La seule limite posée par les juges est celle de la licéité et de la loyauté de la preuve. Autrement dit, la preuve rapportée ne doit pas conduire à la violation de dispositions réglementaires ou légales et ne doit pas porter atteinte aux droits fondamentaux des personnes, physiques ou morales. Il est par exemple interdit à un employeur de recourir à un stratagème ou à des filatures pour recueillir des preuves à l’encontre d’un salarié [4].
Cette limite a néanmoins connu des évolutions récentes, plus réjouissantes à ce stade pour les employeurs que pour les salariés.
I. D’une exclusion systématique des preuves illicites à un contrôle de proportionnalité au cas par cas
Pendant longtemps, les preuves illicites ou déloyales ont été automatiquement écartées des débats par les juges, sans prendre en compte plus en avant les circonstances particulières propres à chaque affaire.

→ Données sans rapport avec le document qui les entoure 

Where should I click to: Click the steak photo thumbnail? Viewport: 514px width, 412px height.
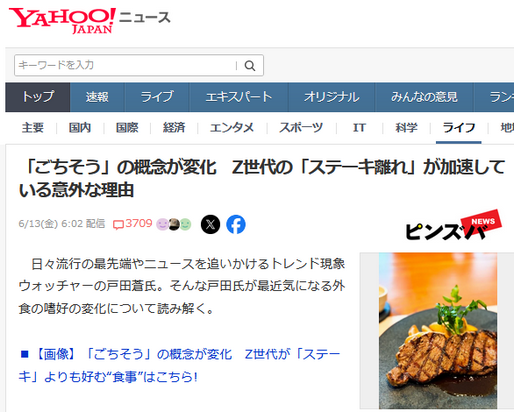(438, 331)
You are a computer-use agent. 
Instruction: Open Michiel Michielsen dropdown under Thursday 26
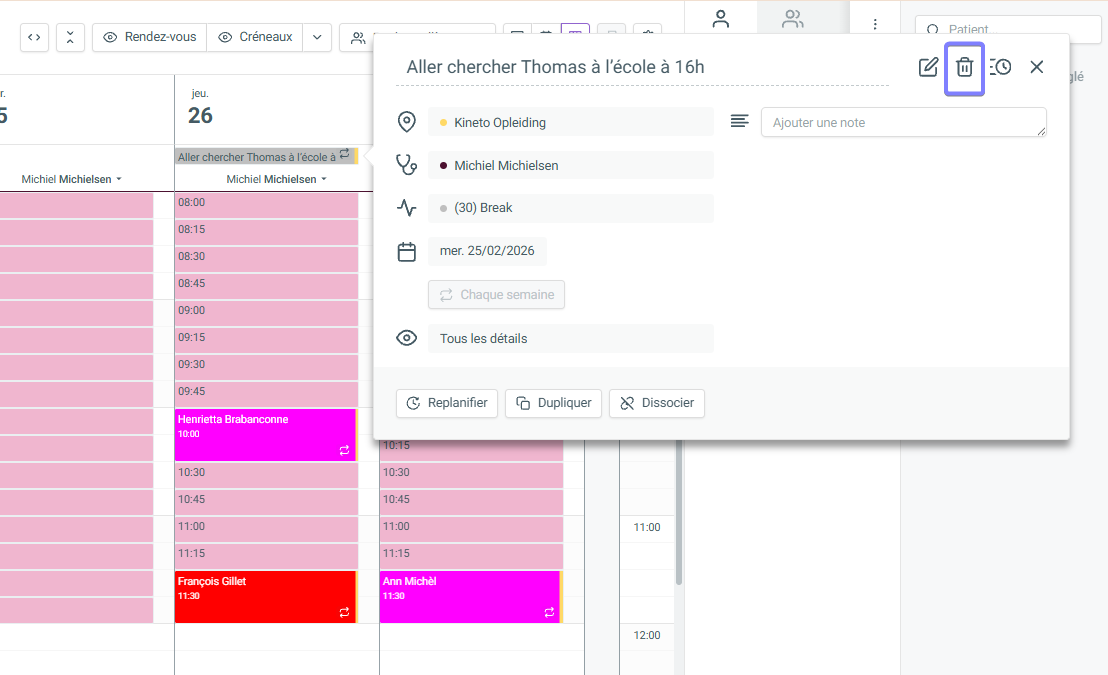[x=274, y=179]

Ainsi, la Chambre sociale de la Cour de cassation jugeait invariablement que les dispositifs de surveillance des salariés non déclarés (vidéosurveillance, système de badgeage, etc.) auprès de la CNIL et/ou n’ayant pas fait l’objet d’une information-consultation des représentants du personnel devaient être écartés des débats [5].
De la même manière, l’obtention, au moyen du téléphone d’une salariée, de propos tenus par une autre salariée sur son compte Facebook privé était jugée déloyale et donc non admissible [6].
Depuis peu, cette barrière de la loyauté semble s’effacer au profit du droit à la preuve de l’employeur.
Un premier verrou a sauté en 2020 lorsque, revenant sur sa jurisprudence antérieure, la Cour de cassation a admis que le droit à la preuve de l’employeur justifie l’atteinte à la vie privée d’une salariée caractérisée par la production en justice d’une photographie extraite de son compte Facebook privé [7].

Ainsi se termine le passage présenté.